*** STUDY MATERIAL Section Begins ***

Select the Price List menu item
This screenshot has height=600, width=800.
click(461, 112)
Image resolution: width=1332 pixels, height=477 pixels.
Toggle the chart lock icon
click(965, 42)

*** STUDY MATERIAL Section Ends ***

# AIM OF THE EXERCISE
Each record shown above is to be given again exactly.

# OUTPUT FOR THIS TASK
Select the Price List menu item
This screenshot has height=600, width=800.
click(461, 112)
Image resolution: width=1332 pixels, height=477 pixels.
Toggle the chart lock icon
click(965, 42)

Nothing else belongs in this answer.